What you have to do ->
Retrieve every line from the records in which the word "model" occurs.

(Stored data)
┌──

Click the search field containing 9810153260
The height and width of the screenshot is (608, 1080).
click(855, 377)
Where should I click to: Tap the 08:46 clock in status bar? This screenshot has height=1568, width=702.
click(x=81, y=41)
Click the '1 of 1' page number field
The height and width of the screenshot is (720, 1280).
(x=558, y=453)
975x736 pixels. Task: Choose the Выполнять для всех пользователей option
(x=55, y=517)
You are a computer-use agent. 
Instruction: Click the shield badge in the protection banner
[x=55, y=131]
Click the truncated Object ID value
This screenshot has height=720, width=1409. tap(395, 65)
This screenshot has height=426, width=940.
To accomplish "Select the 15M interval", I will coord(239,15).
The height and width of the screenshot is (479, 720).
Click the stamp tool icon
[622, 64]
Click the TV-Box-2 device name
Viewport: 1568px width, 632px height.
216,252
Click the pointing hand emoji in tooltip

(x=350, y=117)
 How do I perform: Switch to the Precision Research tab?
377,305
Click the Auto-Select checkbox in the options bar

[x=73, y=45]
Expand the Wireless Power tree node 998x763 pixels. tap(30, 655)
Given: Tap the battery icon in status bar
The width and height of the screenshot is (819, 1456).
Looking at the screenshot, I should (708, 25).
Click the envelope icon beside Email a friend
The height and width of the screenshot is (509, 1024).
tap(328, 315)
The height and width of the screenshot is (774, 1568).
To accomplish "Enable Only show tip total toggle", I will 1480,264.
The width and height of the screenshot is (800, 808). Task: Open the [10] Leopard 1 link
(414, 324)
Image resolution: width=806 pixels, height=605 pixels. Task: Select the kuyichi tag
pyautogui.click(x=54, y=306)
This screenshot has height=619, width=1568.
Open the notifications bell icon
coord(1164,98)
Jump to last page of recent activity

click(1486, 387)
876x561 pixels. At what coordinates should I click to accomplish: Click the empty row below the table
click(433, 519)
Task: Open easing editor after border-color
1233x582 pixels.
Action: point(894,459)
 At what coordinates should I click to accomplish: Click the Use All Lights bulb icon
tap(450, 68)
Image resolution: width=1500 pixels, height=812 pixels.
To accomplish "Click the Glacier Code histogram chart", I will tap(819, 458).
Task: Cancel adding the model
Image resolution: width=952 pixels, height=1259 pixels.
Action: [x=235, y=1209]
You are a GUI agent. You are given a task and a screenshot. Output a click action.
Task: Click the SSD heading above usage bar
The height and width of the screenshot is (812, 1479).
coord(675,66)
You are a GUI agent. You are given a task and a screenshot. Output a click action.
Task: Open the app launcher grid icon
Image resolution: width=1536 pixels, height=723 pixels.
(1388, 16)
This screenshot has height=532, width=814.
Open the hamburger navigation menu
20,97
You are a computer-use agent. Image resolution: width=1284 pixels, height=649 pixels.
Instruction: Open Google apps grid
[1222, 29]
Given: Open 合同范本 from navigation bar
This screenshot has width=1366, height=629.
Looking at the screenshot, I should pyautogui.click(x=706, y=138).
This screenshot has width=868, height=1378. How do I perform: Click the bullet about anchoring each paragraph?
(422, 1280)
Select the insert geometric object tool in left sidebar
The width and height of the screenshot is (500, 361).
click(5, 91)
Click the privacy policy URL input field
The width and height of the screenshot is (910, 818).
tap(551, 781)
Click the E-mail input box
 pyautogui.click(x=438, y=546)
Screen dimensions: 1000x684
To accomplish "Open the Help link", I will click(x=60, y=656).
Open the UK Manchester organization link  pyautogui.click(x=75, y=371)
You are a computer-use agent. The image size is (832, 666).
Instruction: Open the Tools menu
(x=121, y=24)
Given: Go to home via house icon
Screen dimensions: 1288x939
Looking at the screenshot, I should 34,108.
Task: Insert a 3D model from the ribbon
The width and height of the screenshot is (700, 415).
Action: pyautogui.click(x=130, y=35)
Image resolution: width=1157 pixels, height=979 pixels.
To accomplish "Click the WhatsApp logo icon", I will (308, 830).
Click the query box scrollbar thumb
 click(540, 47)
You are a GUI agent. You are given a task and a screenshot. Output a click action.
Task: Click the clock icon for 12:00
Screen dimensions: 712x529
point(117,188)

└──

Solution to this problem ->
Task: Cancel adding the model
Task: Insert a 3D model from the ribbon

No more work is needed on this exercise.